_The task_:
Reproduce the data in full, exactly.

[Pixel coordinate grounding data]
_ _ _ _ _

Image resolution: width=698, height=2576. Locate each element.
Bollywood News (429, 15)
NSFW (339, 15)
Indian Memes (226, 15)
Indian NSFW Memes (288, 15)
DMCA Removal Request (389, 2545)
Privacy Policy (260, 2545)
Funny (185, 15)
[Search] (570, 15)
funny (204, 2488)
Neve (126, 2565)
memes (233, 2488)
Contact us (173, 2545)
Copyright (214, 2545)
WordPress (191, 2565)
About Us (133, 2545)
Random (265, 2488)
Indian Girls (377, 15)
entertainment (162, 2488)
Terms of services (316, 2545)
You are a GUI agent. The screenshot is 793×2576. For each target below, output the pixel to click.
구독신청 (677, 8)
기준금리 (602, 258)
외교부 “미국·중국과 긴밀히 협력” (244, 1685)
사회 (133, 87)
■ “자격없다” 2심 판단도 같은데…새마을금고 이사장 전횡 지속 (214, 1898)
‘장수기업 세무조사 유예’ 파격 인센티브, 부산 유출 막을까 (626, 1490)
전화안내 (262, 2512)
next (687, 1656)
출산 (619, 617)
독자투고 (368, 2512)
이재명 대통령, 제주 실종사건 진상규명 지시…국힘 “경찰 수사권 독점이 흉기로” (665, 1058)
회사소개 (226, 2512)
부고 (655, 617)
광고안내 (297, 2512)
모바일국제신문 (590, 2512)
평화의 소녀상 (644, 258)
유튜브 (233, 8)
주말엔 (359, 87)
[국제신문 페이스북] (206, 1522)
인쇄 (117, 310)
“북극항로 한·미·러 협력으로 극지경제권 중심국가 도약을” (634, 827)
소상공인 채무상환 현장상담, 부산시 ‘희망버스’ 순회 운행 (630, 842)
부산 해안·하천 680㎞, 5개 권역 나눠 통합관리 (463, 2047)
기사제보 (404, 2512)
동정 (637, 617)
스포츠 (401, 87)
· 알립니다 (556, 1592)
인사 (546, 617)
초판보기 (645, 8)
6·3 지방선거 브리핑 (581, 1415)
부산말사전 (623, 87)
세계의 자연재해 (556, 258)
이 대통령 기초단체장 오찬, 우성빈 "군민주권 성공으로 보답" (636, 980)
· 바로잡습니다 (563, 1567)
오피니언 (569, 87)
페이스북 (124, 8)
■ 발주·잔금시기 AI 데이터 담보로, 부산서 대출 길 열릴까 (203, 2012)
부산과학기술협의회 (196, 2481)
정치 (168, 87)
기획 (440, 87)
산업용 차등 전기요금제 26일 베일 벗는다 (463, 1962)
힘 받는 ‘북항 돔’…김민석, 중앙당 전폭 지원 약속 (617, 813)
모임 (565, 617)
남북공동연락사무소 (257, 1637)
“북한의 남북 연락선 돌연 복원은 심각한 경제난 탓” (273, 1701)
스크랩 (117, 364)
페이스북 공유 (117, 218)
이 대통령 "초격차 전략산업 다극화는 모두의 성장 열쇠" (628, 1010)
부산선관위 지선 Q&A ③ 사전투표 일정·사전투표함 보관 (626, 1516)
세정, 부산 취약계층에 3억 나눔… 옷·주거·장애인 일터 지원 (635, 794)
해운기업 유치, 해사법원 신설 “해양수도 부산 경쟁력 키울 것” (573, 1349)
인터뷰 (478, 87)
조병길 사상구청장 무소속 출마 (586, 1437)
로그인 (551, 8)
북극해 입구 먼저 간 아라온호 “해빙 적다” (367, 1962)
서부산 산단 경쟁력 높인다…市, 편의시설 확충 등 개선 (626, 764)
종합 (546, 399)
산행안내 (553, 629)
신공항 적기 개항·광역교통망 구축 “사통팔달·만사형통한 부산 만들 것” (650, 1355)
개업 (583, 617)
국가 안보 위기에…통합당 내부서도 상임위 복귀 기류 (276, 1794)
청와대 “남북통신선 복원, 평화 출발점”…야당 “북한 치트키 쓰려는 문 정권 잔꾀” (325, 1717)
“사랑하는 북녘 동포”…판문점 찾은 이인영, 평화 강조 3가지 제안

_ _ _ _ _

_Your response_:
Image resolution: width=698, height=2576. Locate each element.
Bollywood News (429, 15)
NSFW (339, 15)
Indian Memes (226, 15)
Indian NSFW Memes (288, 15)
DMCA Removal Request (389, 2545)
Privacy Policy (260, 2545)
Funny (185, 15)
[Search] (570, 15)
funny (204, 2488)
Neve (126, 2565)
memes (233, 2488)
Contact us (173, 2545)
Copyright (214, 2545)
WordPress (191, 2565)
About Us (133, 2545)
Random (265, 2488)
Indian Girls (377, 15)
entertainment (162, 2488)
Terms of services (316, 2545)
You are a GUI agent. The screenshot is 793×2576. For each target below, output the pixel to click.
구독신청 (677, 8)
기준금리 (602, 258)
외교부 “미국·중국과 긴밀히 협력” (244, 1685)
사회 (133, 87)
■ “자격없다” 2심 판단도 같은데…새마을금고 이사장 전횡 지속 (214, 1898)
‘장수기업 세무조사 유예’ 파격 인센티브, 부산 유출 막을까 (626, 1490)
전화안내 (262, 2512)
next (687, 1656)
출산 (619, 617)
독자투고 (368, 2512)
이재명 대통령, 제주 실종사건 진상규명 지시…국힘 “경찰 수사권 독점이 흉기로” (665, 1058)
회사소개 (226, 2512)
부고 (655, 617)
광고안내 (297, 2512)
모바일국제신문 (590, 2512)
평화의 소녀상 (644, 258)
유튜브 (233, 8)
주말엔 (359, 87)
[국제신문 페이스북] (206, 1522)
인쇄 (117, 310)
“북극항로 한·미·러 협력으로 극지경제권 중심국가 도약을” (634, 827)
소상공인 채무상환 현장상담, 부산시 ‘희망버스’ 순회 운행 (630, 842)
부산 해안·하천 680㎞, 5개 권역 나눠 통합관리 (463, 2047)
기사제보 (404, 2512)
동정 (637, 617)
스포츠 (401, 87)
· 알립니다 (556, 1592)
인사 (546, 617)
초판보기 (645, 8)
6·3 지방선거 브리핑 (581, 1415)
부산말사전 (623, 87)
세계의 자연재해 (556, 258)
이 대통령 기초단체장 오찬, 우성빈 "군민주권 성공으로 보답" (636, 980)
· 바로잡습니다 (563, 1567)
오피니언 (569, 87)
페이스북 (124, 8)
■ 발주·잔금시기 AI 데이터 담보로, 부산서 대출 길 열릴까 (203, 2012)
부산과학기술협의회 (196, 2481)
정치 (168, 87)
기획 (440, 87)
산업용 차등 전기요금제 26일 베일 벗는다 (463, 1962)
힘 받는 ‘북항 돔’…김민석, 중앙당 전폭 지원 약속 (617, 813)
모임 (565, 617)
남북공동연락사무소 (257, 1637)
“북한의 남북 연락선 돌연 복원은 심각한 경제난 탓” (273, 1701)
스크랩 (117, 364)
페이스북 공유 (117, 218)
이 대통령 "초격차 전략산업 다극화는 모두의 성장 열쇠" (628, 1010)
부산선관위 지선 Q&A ③ 사전투표 일정·사전투표함 보관 (626, 1516)
세정, 부산 취약계층에 3억 나눔… 옷·주거·장애인 일터 지원 (635, 794)
해운기업 유치, 해사법원 신설 “해양수도 부산 경쟁력 키울 것” (573, 1349)
인터뷰 (478, 87)
조병길 사상구청장 무소속 출마 (586, 1437)
로그인 (551, 8)
북극해 입구 먼저 간 아라온호 “해빙 적다” (367, 1962)
서부산 산단 경쟁력 높인다…市, 편의시설 확충 등 개선 (626, 764)
종합 (546, 399)
산행안내 (553, 629)
신공항 적기 개항·광역교통망 구축 “사통팔달·만사형통한 부산 만들 것” (650, 1355)
개업 (583, 617)
국가 안보 위기에…통합당 내부서도 상임위 복귀 기류 (276, 1794)
청와대 “남북통신선 복원, 평화 출발점”…야당 “북한 치트키 쓰려는 문 정권 잔꾀” (325, 1717)
“사랑하는 북녘 동포”…판문점 찾은 이인영, 평화 강조 3가지 제안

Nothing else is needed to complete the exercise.